» **Actions to take**:
**1)** Answer these questions from the post on naming a company:
(a) What was the company called before the name change?
(b) How many names were left on the list when the slips of paper were thrown on the ground?
(c) How long after the team was told the new name did the writer decide against it?
**2)** Reproduce the part of the post on naming a company starting with "An hour later, I" and going on through "I felt crappy.".
**3)** Continue the post on naming a company from the point after its last sentence.
##### Passage shown #####
Expect to see some of these changes in our company and loan process in the coming months. I’m psyched out of my mind about some of the work our team is doing, and this name change is an exciting step in the direction we’re taking.

In the interest of being open and light – check out this video of our team debating the name change:

June 17, 2011

How not to name your company

A couple days ago I talked about why it’s so hard to name your company, it's harder to name an existing company than I had thought. Coming up with a new name for RevenueLoan lead me down some funny paths. Throughout the process the team and I got frustrated enough that we tried some random strategies to keep the process fun and lighthearted. Some weird things we tried:

1) Roll the dice

2) Riff on James Bond movies

3) Name after your intern

Roll the dice

At one point, we had reduced the list of possible company names down to 3 names, all of which we decided were "good enough". After spending too many hours sitting around and debating the pros and cons of each name, I wrote the names on 3 slips of paper, crumpled them up, and threw them on the ground. The plan was to name the company with the name on the first piece of paper I picked up. I picked the first one up, read it aloud, and as I did....I changed the rules of the roll the dice game. I knew instantly that the first name was not the name I wanted and said "no, that's not it". And then there were two crumbled up pieces of paper and I declared that we were now in a roll the dice process of elimination game for the name.  I picked the second piece of crumbled paper and the second company name didn't feel that good either.  And low and behold, the third name felt pretty good. So I went with it. We announced to the team that we were [name on crumpled paper #3] (to be announced).

An hour later, I was driving home, and I decided I didn't like the name. So I sent an email to everyone saying I was having brand remorse and we needed to go back to the drawing board. Ugg. I was totally indecisive and was dragging everyone through a terrible process. I felt crappy.

Takeaway: Using the roll the dice strategy actually can work.  I just wouldn't commit to which ever one you pick first or last (too much chance)....rather, I'd suggest picking them with an idea that the last one you pick is the right name and then watch your emotional reaction to the names that you pick first or second. If you feel instant regret that the 3rd name is the name that chance picked for you then you probably have the wrong name. In other words, let your immediate reaction to the names shed light on which company name you choose. And whatever name you decide on using this process, sit on the name for at least a day before you just go without it. And it's OK to try again.
##### Recorded data #####
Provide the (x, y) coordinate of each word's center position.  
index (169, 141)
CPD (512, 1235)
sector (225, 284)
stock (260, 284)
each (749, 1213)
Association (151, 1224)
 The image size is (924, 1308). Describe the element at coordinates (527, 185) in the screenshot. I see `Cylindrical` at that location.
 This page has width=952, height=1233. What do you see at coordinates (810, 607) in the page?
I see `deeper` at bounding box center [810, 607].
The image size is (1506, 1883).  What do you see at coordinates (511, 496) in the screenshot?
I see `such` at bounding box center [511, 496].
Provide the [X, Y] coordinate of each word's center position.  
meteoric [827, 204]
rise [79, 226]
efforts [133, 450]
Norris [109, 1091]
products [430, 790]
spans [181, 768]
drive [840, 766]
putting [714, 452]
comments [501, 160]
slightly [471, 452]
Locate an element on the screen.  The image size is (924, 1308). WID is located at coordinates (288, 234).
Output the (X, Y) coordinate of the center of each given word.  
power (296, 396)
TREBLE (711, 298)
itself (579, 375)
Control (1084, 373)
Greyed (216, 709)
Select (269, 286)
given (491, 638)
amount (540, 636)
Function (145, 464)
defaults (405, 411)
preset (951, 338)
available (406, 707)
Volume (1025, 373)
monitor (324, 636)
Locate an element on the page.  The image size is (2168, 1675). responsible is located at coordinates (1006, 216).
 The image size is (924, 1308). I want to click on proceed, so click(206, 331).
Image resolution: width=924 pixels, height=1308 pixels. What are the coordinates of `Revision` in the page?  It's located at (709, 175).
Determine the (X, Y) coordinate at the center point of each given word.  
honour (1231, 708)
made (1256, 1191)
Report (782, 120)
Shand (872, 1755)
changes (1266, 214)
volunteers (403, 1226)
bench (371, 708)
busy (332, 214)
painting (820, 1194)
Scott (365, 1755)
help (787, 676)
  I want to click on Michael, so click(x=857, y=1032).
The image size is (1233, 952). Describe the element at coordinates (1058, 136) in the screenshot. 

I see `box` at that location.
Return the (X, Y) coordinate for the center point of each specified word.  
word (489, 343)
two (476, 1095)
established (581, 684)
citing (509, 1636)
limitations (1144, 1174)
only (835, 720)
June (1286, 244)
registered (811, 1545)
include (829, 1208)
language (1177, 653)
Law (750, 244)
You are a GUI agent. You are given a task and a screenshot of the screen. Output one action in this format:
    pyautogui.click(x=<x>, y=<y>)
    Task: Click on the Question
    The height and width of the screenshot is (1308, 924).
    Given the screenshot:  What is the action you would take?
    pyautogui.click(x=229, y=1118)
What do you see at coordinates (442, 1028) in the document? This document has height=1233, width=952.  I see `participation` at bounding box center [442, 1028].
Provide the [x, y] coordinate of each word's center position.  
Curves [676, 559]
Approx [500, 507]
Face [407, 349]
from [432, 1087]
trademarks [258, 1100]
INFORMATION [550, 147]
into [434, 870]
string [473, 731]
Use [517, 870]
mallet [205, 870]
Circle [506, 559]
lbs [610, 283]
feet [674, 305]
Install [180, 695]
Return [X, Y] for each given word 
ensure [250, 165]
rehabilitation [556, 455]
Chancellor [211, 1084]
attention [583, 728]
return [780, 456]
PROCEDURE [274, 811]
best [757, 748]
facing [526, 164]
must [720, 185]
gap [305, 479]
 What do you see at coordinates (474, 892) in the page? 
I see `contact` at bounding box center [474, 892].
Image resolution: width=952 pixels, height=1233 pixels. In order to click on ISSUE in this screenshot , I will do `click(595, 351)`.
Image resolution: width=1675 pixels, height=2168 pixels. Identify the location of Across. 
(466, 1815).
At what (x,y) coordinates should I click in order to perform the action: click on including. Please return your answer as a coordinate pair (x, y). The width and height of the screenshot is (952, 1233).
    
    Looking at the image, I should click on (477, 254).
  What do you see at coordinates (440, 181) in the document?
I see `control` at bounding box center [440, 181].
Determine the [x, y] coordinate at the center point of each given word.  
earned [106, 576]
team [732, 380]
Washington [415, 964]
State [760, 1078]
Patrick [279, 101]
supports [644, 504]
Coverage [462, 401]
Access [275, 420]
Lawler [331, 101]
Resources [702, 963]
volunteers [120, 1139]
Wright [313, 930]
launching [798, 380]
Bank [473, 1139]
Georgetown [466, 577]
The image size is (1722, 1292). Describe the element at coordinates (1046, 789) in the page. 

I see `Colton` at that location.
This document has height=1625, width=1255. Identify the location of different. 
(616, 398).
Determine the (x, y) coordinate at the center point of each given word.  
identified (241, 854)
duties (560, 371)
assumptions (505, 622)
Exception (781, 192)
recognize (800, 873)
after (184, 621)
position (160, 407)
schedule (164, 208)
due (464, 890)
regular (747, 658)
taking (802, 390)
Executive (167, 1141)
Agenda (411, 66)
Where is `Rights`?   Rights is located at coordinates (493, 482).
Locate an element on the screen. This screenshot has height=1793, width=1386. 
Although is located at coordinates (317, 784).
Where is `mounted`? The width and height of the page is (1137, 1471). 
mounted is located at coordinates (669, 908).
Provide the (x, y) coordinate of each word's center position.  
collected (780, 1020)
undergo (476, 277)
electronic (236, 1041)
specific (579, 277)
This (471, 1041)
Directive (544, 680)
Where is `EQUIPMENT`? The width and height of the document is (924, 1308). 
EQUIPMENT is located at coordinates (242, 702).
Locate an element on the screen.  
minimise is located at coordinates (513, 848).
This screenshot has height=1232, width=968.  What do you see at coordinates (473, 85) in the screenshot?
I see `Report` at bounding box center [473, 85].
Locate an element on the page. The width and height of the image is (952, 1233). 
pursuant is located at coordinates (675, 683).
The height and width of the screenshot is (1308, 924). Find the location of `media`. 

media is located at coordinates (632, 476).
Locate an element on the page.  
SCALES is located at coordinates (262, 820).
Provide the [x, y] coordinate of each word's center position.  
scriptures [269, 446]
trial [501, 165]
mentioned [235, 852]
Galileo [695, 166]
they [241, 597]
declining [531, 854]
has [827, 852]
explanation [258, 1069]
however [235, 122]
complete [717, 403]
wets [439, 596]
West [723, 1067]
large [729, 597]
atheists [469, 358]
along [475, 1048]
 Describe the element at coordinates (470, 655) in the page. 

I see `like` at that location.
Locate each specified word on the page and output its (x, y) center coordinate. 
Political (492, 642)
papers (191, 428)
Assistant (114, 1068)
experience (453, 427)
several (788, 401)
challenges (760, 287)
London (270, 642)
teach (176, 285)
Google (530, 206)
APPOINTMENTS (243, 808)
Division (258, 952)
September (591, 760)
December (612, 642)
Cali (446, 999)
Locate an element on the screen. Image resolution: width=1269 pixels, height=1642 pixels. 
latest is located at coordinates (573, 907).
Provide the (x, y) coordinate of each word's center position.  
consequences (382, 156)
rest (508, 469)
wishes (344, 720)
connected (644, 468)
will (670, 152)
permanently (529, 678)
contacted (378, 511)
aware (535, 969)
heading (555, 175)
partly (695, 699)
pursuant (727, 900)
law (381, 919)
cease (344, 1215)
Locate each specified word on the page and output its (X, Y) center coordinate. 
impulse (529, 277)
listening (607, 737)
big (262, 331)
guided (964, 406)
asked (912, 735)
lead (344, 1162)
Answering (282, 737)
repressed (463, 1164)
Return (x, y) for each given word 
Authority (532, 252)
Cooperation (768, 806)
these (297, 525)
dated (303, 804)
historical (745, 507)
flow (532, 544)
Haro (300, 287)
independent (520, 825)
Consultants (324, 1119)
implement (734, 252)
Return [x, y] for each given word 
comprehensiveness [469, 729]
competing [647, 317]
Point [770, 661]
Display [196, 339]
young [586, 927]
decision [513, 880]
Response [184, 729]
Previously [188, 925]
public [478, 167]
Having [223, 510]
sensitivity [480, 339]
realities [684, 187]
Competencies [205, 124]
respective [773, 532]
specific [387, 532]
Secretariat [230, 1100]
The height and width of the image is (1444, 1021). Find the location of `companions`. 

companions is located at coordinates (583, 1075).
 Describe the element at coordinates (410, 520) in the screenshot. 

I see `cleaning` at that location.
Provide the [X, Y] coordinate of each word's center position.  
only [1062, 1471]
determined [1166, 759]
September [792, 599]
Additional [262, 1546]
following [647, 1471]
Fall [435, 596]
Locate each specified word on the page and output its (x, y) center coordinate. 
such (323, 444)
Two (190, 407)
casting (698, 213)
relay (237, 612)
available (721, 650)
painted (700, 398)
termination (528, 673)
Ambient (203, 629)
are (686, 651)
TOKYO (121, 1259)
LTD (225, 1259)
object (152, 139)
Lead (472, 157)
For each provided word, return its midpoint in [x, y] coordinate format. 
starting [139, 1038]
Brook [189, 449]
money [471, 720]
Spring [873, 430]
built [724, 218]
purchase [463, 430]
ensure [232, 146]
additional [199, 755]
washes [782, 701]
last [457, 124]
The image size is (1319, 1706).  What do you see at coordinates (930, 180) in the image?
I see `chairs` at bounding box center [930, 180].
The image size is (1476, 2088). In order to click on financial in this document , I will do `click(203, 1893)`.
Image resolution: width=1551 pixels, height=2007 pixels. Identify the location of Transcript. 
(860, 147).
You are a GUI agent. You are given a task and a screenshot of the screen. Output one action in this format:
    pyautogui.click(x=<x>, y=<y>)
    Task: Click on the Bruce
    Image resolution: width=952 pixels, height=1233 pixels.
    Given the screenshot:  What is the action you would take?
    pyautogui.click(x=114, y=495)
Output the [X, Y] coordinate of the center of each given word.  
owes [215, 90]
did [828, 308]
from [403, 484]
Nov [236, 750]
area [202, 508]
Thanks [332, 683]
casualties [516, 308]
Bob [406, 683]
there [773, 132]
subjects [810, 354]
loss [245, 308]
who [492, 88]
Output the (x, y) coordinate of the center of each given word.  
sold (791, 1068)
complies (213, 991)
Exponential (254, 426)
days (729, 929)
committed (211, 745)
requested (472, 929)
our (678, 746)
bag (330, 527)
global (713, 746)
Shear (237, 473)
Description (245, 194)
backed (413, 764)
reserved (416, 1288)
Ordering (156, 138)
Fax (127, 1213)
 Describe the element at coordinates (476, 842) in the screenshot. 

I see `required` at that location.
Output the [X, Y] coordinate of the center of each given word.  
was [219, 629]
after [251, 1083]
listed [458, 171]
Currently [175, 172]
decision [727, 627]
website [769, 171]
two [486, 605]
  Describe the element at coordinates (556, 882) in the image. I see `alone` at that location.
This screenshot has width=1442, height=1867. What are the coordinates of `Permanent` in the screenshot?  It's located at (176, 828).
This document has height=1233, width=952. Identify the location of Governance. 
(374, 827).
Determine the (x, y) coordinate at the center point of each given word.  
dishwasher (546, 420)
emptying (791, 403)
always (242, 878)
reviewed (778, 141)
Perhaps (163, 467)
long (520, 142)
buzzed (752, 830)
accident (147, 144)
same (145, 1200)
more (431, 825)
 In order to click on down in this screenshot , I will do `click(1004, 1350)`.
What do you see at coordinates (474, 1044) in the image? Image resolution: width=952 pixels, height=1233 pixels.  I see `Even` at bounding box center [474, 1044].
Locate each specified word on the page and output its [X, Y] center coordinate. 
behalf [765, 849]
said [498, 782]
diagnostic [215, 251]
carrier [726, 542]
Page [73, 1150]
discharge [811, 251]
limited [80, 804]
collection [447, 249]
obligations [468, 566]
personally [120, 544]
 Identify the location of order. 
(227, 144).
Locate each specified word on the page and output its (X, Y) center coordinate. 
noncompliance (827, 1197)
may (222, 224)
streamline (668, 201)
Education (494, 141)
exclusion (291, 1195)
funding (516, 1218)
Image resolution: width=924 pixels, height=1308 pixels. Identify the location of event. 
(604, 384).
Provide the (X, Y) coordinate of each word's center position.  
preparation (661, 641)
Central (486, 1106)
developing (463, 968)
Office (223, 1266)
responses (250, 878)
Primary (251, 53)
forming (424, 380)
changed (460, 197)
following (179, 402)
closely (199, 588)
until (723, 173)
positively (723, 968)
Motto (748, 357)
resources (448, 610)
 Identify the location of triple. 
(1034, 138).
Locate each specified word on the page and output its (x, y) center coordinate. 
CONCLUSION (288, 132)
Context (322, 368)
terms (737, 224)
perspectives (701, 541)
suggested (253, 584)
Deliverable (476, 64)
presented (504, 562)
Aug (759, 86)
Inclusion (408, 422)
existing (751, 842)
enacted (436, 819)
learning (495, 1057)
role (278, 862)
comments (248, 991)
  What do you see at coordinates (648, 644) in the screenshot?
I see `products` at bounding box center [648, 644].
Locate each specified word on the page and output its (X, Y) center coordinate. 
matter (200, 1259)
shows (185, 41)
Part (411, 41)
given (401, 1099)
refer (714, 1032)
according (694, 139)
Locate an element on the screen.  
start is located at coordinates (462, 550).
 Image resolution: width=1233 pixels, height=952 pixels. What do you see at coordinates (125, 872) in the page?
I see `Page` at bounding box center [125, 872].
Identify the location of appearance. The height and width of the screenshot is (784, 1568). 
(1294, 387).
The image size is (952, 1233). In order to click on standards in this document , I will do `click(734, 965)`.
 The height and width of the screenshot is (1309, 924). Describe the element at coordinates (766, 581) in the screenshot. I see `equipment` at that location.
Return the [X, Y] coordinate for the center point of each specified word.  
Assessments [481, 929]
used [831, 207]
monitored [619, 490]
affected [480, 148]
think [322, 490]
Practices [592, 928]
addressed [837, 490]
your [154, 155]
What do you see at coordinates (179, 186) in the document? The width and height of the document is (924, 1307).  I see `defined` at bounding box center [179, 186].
#####
» **List of answers**:
**1)**
(a) RevenueLoan
(b) Three
(c) An hour

**2)**
An hour later, I was driving home, and I decided I didn't like the name. So I sent an email to everyone saying I was having brand remorse and we needed to go back to the drawing board. Ugg. I was totally indecisive and was dragging everyone through a terrible process. I felt crappy.

**3)**
Riff on James Bond movies

Yes, this was something we tried. Basically, we plugged "Fund" into a bunch of James Bond movie titles. We came up with the following names

The Fund who Loved Me.

The Spy who Funded me.

Dr. Fund.

You Only Fund Twice.

Live and Let Fund.

You see where this went. Right into the toilet.

Takeaway: In a funny way, we had fun doing this and the names provided some comic relief. We actually liked a couple of the names - Funderball and The Man with the Golden Fund, but ultimately it was too bizarre for us to use as our actual company name.

Name after your intern

Kenton is an awesome developer working for us this summer before he goes to graduate school. In lieu of having an actual name, we began to refer to ourselves as Kenton, or The Kenton Group, or Kenton Financial. There were 2 problems with naming it Kenton - the first problem is that the story wouldn't exactly work. With Judy's Book , the name made sense - it was my mother in law's name and the site was inspired by her book of trusted local services. The second problem is that it sure can get confusing having an employee and a company with the same name - we imagined not knowing who or what we were talking about!

These tactics didn't exactly work for what we’re calling "the company formerly known as RevenueLoan" but they did help us keep our minds open and keep the process fun, or at least less sucky!